Важнейшим предметом переговоров русских послов с Генеральными Штатами был восточный вопрос. Без сомнения, об этом же предмете главным образом царь беседовал с английским королем Вильгельмом III, с которым имел свидание в Утрехте [240].
17 сентября происходил торжественный въезд русских послов в Гаагу. Для этого были заготовлены великолепные экипажи, новые ливреи и проч. Посланники всех держав, за исключением Франции, побывали с визитами у Лефорта, Головина и Возницына; в честь послов город устраивал разные празднества.
При всех этих церемониях царь держал себя в стороне и, соблюдая инкогнито, удивлял всех своей скромностью. Он отправился в Гаагу в сопровождении Витзена; когда на пути туда в городе Гарлеме толпа старалась увидеть его, он спрятался, закутавшись в плащ. Однажды, когда ему вздумалось осмотреть великолепный дом одного богача, он потребовал сперва удаления всех жильцов, что и было исполнено. В Гааге, в отведенной ему квартире, он сначала спал в лакейской на полу. По случаю торжественной аудиенции он в платье скромного дворянина находился в смежной комнате, откуда смотрел украдкой на церемонию.

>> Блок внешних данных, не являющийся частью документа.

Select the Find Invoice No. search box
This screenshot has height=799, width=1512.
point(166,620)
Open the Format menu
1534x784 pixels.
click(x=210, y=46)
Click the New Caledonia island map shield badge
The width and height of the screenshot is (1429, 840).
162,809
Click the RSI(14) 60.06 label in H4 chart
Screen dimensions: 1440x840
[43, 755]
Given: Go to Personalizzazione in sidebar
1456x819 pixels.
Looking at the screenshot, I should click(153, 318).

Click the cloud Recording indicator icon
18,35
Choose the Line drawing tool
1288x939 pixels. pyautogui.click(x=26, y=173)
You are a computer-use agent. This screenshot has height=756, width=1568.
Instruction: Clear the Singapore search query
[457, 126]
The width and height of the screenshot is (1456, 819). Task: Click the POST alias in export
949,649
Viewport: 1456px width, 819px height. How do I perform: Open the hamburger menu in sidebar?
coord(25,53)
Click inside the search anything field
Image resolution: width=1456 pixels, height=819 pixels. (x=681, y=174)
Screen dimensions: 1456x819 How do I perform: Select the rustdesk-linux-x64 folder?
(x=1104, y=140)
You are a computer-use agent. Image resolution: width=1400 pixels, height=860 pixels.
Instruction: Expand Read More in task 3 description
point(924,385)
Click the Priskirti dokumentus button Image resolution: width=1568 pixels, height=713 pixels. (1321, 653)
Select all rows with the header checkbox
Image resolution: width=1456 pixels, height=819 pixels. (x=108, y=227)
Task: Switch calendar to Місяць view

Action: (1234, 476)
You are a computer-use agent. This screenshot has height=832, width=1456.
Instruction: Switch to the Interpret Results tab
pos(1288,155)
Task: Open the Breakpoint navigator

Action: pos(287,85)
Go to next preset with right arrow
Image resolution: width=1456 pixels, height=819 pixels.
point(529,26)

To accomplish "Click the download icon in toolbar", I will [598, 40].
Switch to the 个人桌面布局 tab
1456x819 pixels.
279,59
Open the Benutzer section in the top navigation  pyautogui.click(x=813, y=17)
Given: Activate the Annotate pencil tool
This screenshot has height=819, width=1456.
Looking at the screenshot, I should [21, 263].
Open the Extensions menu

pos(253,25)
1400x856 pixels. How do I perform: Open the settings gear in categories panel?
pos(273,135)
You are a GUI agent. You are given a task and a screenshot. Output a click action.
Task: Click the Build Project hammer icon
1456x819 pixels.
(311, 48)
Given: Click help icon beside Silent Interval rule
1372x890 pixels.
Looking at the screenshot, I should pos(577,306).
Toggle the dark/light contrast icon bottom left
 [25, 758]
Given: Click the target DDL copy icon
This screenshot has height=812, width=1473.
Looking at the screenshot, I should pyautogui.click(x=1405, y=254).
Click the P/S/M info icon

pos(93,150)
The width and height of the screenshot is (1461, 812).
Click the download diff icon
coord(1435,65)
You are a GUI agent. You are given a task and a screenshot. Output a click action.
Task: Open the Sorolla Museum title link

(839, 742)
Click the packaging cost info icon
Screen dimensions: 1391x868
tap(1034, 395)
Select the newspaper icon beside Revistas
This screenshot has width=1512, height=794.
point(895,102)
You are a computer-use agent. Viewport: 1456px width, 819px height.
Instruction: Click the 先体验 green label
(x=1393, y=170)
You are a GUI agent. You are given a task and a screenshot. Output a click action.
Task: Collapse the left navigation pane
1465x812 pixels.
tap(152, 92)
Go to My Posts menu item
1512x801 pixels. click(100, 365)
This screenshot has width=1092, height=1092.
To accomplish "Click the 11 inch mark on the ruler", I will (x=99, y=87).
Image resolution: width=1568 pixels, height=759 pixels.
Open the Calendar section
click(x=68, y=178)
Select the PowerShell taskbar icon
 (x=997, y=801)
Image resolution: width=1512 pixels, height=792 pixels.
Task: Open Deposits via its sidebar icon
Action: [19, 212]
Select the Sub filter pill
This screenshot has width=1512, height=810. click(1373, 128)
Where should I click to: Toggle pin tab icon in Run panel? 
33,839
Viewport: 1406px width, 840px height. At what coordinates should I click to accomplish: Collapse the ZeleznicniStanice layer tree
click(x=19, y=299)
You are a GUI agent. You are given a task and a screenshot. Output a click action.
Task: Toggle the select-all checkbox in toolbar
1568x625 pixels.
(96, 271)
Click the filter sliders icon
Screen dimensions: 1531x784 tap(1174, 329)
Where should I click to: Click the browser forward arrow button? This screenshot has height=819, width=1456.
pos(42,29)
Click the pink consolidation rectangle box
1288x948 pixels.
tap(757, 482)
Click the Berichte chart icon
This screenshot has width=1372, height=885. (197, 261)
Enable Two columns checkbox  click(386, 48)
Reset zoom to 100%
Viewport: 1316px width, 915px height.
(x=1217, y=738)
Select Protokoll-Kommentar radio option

Впрочем, он побывал у замечательнейших сановников Нидерландской республики и имел второе свидание с королем Вильгельмом III. Во время торжественного обеда, устроенного городом в честь русских послов, царь сидел между бургомистром Витзеном и статс-секретарем Фогелем, причем не без некоторой наивности обратился к последнему с вопросом, не может ли тот рекомендовать ему человека, способного к образованию и руководству государственной канцелярии [241]. Очевидно, царь считал возможным и в области администрации и законодательства употребить иностранцев совершенно так же, как приглашал к вступлению в русскую службу артиллеристов и плотников, инженеров и матросов.